Recorded data:

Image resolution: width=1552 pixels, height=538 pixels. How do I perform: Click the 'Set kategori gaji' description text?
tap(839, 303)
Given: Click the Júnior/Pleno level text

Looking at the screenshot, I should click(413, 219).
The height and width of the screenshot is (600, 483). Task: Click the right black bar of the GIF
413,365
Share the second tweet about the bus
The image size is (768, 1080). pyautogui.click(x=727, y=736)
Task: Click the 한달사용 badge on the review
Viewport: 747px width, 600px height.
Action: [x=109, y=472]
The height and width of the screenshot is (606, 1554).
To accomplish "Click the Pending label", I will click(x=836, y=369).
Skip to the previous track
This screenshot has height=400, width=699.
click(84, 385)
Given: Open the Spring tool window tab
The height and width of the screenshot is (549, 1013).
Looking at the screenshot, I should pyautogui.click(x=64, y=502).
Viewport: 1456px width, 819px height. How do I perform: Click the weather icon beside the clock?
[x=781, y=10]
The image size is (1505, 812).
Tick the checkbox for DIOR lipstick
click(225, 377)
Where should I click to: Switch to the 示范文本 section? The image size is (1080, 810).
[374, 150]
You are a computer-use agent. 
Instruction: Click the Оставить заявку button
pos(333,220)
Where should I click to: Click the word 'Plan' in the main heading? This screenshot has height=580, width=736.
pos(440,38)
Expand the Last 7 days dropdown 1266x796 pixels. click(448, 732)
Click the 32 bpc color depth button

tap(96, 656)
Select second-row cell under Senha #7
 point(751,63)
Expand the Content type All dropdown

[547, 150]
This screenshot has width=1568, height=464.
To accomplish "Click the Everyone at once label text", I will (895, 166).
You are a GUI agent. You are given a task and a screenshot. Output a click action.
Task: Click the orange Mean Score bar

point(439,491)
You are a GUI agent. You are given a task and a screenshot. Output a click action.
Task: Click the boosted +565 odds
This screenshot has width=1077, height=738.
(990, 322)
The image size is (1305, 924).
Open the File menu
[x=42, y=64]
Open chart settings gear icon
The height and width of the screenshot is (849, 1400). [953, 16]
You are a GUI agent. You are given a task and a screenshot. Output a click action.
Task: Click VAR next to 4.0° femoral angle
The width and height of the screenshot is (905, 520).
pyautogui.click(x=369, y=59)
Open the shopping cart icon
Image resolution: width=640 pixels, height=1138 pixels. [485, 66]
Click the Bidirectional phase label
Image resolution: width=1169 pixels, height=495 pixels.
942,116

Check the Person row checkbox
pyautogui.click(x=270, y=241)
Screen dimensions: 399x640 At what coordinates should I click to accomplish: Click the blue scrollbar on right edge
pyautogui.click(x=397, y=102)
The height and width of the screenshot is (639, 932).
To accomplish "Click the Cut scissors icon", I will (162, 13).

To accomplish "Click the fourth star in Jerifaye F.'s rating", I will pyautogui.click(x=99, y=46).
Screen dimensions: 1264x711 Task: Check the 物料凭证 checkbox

» THE PROBLEM
Every line from the one containing "Screen dimensions: 399x640" through the end of the entries above must be echoed exactly, with both ends kept.

» ANSWER SPACE
Screen dimensions: 399x640 At what coordinates should I click to accomplish: Click the blue scrollbar on right edge
pyautogui.click(x=397, y=102)
The height and width of the screenshot is (639, 932).
To accomplish "Click the Cut scissors icon", I will (162, 13).

To accomplish "Click the fourth star in Jerifaye F.'s rating", I will pyautogui.click(x=99, y=46).
Screen dimensions: 1264x711 Task: Check the 物料凭证 checkbox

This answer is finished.